Work required:
Reproduce the part that opens with the line containing "Task: Click the Released Apr 18, 2025 line" and closes with the line containing "click(x=101, y=66)", renaming "screenshot" as "capture" wherever it occurs and leaving everything else unchanged.

Input records:
--- BEGIN ---

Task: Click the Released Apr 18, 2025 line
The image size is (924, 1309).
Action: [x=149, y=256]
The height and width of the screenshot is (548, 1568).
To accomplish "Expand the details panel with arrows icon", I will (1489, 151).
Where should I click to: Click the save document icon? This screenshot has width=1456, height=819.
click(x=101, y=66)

--- END ---
--- BEGIN ---

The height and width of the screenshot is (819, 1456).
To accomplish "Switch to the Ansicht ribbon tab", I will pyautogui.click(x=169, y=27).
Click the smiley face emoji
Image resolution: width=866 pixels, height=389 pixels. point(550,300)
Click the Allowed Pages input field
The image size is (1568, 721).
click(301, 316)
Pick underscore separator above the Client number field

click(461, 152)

--- END ---
--- BEGIN ---

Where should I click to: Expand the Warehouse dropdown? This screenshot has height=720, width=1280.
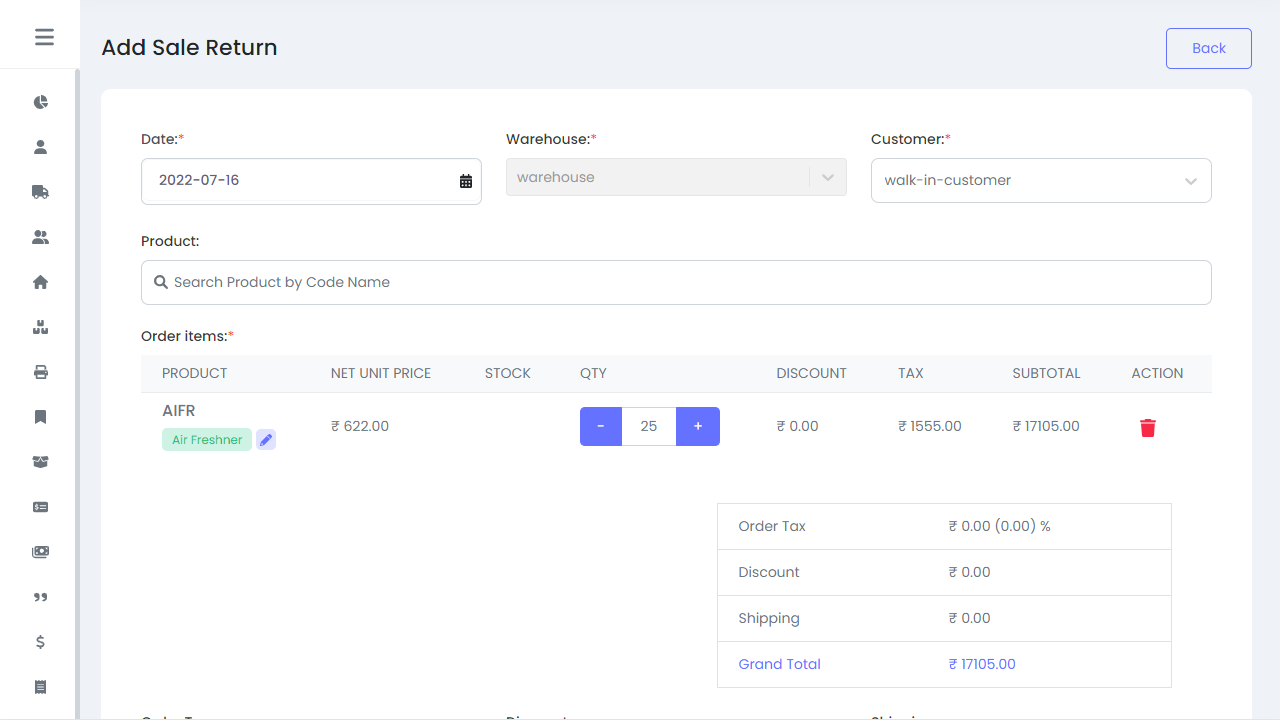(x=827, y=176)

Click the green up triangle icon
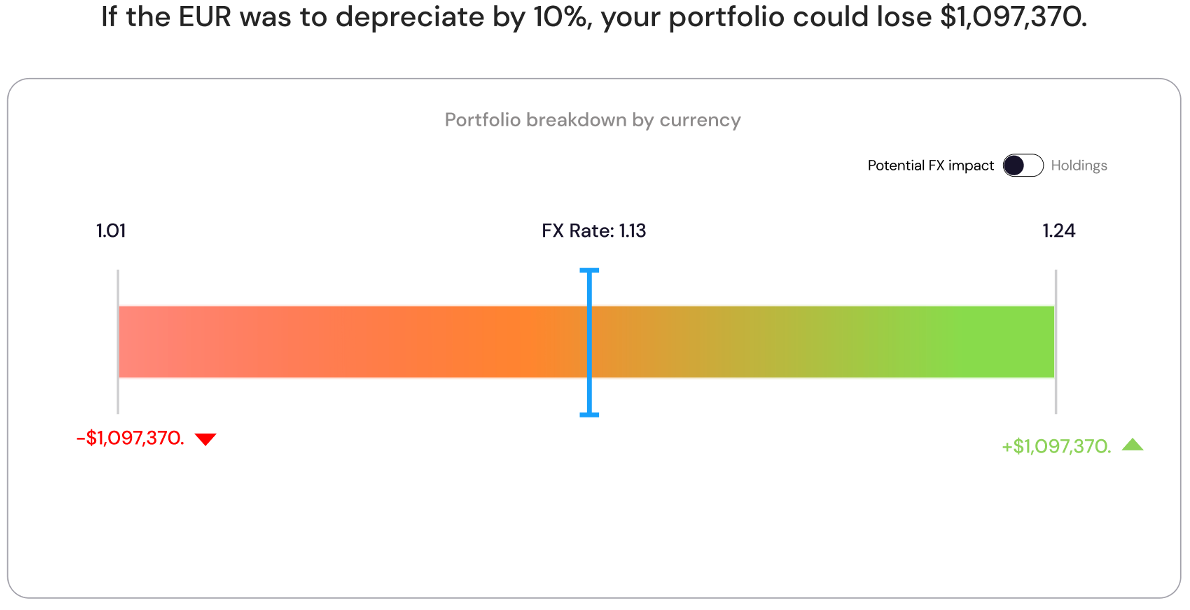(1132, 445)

--- END ---

Result for this exercise:
Task: Click the Released Apr 18, 2025 line
The image size is (924, 1309).
Action: [x=149, y=256]
The height and width of the capture is (548, 1568).
To accomplish "Expand the details panel with arrows icon", I will (1489, 151).
Where should I click to: Click the save document icon? This capture has width=1456, height=819.
click(x=101, y=66)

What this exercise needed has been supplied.